— Data listing —
===

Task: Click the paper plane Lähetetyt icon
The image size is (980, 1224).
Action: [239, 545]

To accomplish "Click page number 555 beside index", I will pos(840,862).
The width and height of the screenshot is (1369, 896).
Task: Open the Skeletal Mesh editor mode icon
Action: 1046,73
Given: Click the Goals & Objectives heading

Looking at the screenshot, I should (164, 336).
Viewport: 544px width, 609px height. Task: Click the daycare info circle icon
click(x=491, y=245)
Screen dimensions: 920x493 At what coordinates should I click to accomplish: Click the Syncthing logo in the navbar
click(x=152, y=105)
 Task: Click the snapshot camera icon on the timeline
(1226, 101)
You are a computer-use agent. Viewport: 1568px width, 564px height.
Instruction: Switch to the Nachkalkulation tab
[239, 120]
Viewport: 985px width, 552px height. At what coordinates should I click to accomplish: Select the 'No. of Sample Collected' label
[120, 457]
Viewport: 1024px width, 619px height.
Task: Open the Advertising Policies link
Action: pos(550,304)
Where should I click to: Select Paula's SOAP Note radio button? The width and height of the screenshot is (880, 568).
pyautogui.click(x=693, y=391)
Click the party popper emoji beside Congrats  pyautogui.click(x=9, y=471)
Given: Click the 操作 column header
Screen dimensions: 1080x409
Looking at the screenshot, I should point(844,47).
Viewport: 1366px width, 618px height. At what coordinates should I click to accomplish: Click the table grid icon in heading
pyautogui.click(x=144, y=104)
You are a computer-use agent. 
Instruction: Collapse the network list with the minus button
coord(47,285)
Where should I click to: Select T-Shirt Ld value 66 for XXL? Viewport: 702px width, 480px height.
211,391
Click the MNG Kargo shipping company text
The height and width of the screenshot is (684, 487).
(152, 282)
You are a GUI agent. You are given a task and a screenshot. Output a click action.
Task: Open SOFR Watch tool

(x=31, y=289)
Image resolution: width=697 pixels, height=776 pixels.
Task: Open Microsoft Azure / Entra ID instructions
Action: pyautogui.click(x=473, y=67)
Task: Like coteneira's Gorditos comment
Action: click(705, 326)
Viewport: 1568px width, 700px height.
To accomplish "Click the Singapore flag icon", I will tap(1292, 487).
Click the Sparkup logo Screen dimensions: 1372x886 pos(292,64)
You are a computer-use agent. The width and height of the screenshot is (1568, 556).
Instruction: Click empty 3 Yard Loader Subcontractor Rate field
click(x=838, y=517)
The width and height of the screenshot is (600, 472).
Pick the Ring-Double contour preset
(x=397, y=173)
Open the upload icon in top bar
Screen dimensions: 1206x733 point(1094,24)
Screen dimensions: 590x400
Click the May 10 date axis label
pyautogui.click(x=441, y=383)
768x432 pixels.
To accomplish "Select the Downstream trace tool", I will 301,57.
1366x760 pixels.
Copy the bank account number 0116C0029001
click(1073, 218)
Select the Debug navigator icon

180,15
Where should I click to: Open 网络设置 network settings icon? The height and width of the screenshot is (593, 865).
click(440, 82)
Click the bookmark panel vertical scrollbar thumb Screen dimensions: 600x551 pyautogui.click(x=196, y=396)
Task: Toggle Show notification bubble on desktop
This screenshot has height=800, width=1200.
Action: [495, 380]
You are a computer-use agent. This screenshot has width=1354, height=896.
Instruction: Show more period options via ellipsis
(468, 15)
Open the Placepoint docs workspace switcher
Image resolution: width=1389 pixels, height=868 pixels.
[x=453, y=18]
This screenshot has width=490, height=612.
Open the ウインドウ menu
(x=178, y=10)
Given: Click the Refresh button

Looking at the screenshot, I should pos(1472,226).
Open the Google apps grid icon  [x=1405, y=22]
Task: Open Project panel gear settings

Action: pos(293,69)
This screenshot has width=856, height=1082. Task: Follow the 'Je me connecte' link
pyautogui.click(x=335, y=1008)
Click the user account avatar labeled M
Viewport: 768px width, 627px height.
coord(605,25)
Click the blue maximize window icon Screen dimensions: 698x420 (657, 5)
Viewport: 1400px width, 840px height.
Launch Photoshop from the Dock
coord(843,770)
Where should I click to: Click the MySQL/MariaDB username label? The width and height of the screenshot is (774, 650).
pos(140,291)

===

— Requirement —
Exactly reproduce the lines beginning with the one that contains "Click the blue" and ending with the last line of the material, both included. Leave out everything else.

— Answer space —
Click the blue maximize window icon Screen dimensions: 698x420 (657, 5)
Viewport: 1400px width, 840px height.
Launch Photoshop from the Dock
coord(843,770)
Where should I click to: Click the MySQL/MariaDB username label? The width and height of the screenshot is (774, 650).
pos(140,291)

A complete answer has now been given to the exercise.